When it comes to dance music, the "genius" tag is often tossed around like confetti outside a hilly chapel on a windy day

When it comes to dance music, the "genius" tag is often tossed around like confetti outside a hilly chapel on a windy day. Any chancer who comes along with a satchel of samples or a bag of beats soon finds the garland of genius around his or her neck. Fatboy Slim? The guy who cuts out old soul hooks and fat hip-hop loops and pastes one onto the other and calls it his own? He's a genius! Puff Daddy? The hip-hopper with more people in his entourage than original ideas in his head? He's a genius, too! All these geniuses and all this mediocrity - it just doesn't add up.

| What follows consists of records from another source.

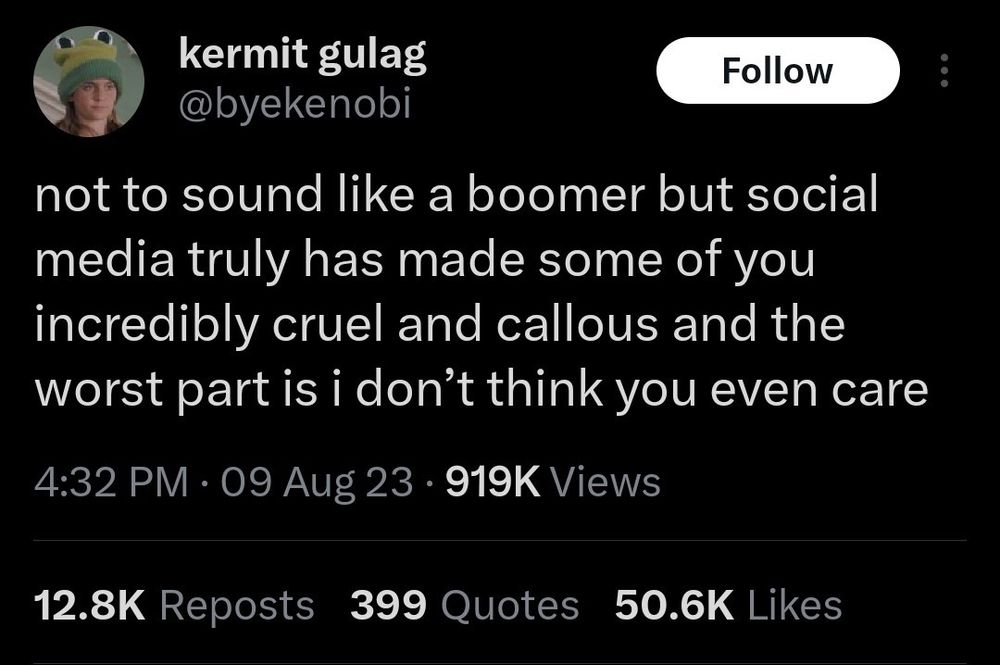The width and height of the screenshot is (1000, 665).
Task: Open the Reposts label list
Action: (237, 606)
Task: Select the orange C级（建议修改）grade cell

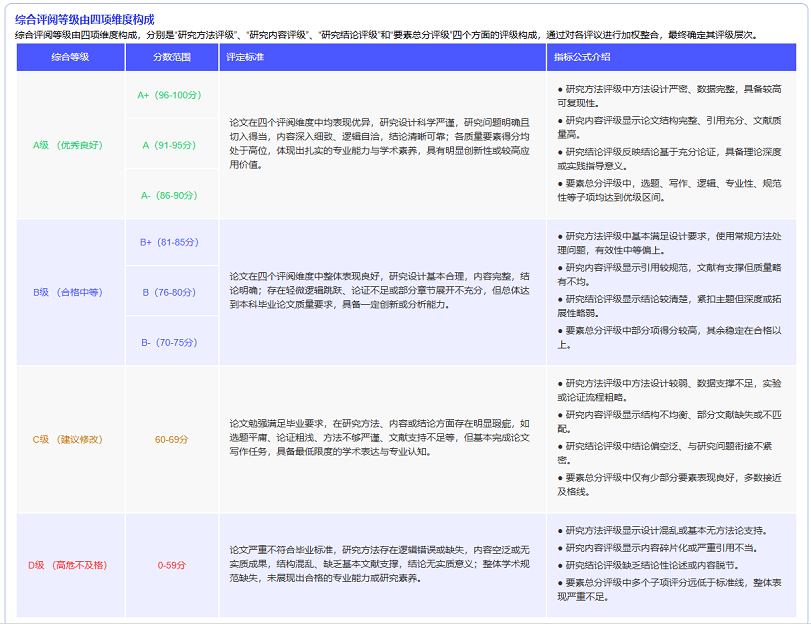Action: pyautogui.click(x=68, y=439)
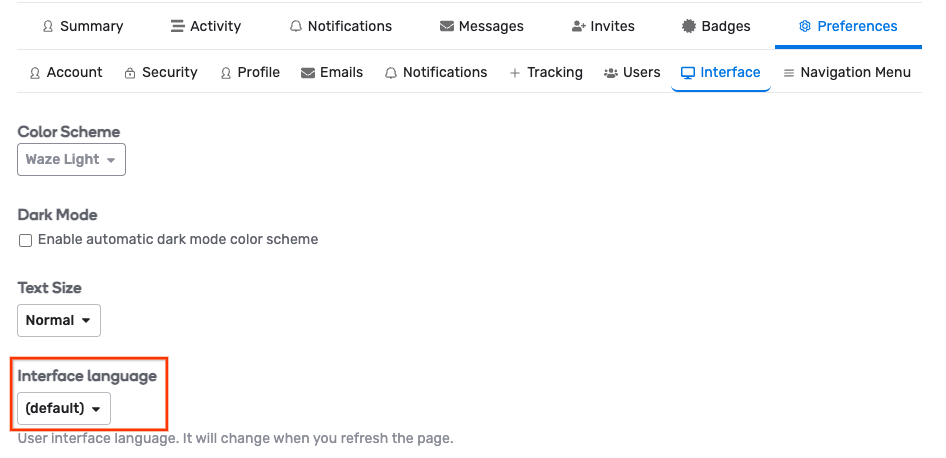The image size is (946, 458).
Task: Click the Preferences gear icon
Action: [805, 26]
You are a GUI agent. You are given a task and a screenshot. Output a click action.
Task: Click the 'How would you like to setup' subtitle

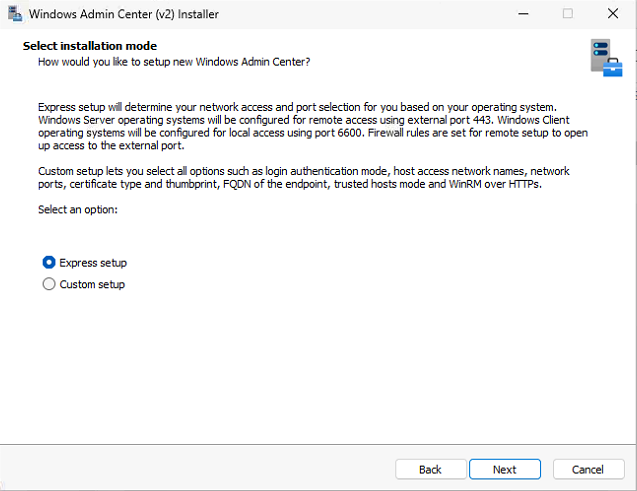click(174, 62)
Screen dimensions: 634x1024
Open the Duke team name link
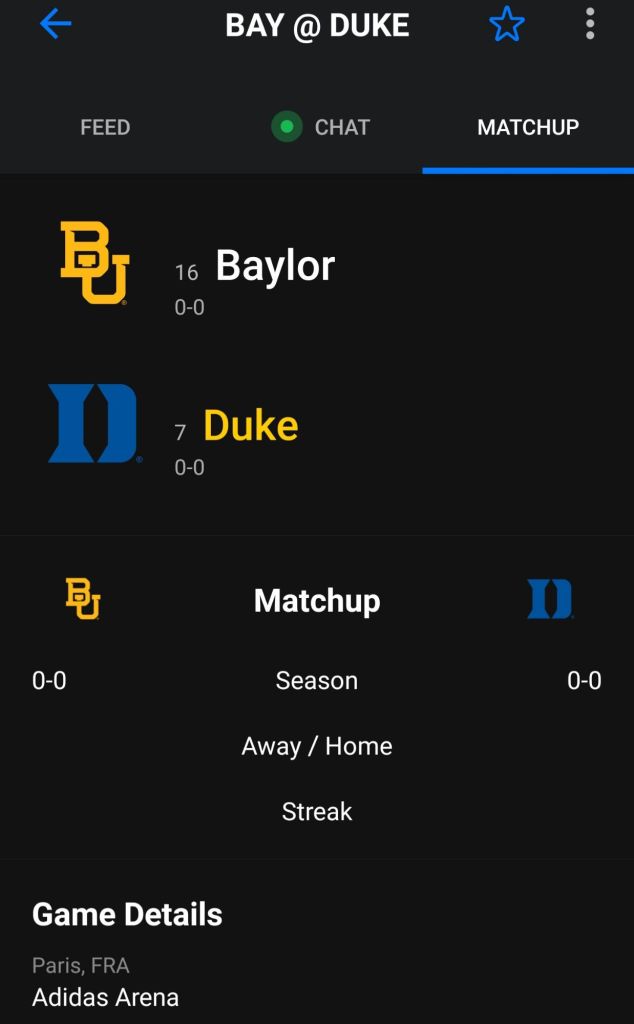pyautogui.click(x=251, y=426)
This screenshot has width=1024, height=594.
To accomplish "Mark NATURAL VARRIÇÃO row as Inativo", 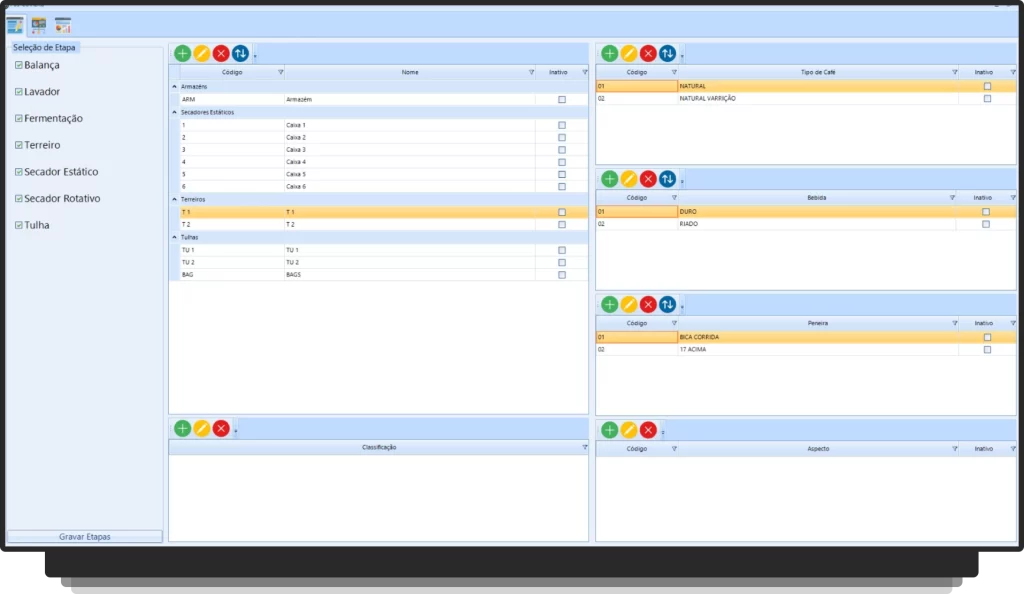I will (x=987, y=99).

The ones you should be watching out for are the quiet ones, and Josh Davis is one of these. Hailing from San Francisco and working as DJ Shadow, he has been responsible for three remarkable albums in the past couple of years. His 1996 debut, Entroducing, remains remarkable for the vast breadth of sounds and ideas it contained. An instrumental hip-hop album which sounded like nothing which had gone before or, indeed, has come this way since its release, it remains an impressive, benchmark release that few can even dream of imitating.

Last year saw an outing for Shadow as one half of UNKLE for the Psyence Fiction album alongside Mo Wax label-boss James Lavelle. As producer, Shadow coaxed superlative performances from such superstars as Thom Yorke (Radiohead), Richard Ashcroft (then The Verve) and Mike D (Beastie Boys), as well as from newcomers like Badly Drawn Boy and Alice Temple. That the album was a victim of its own hype had nothing to do with Shadow. Just listen to the beats and the bass and the drums and you'll hear what he brought to the party.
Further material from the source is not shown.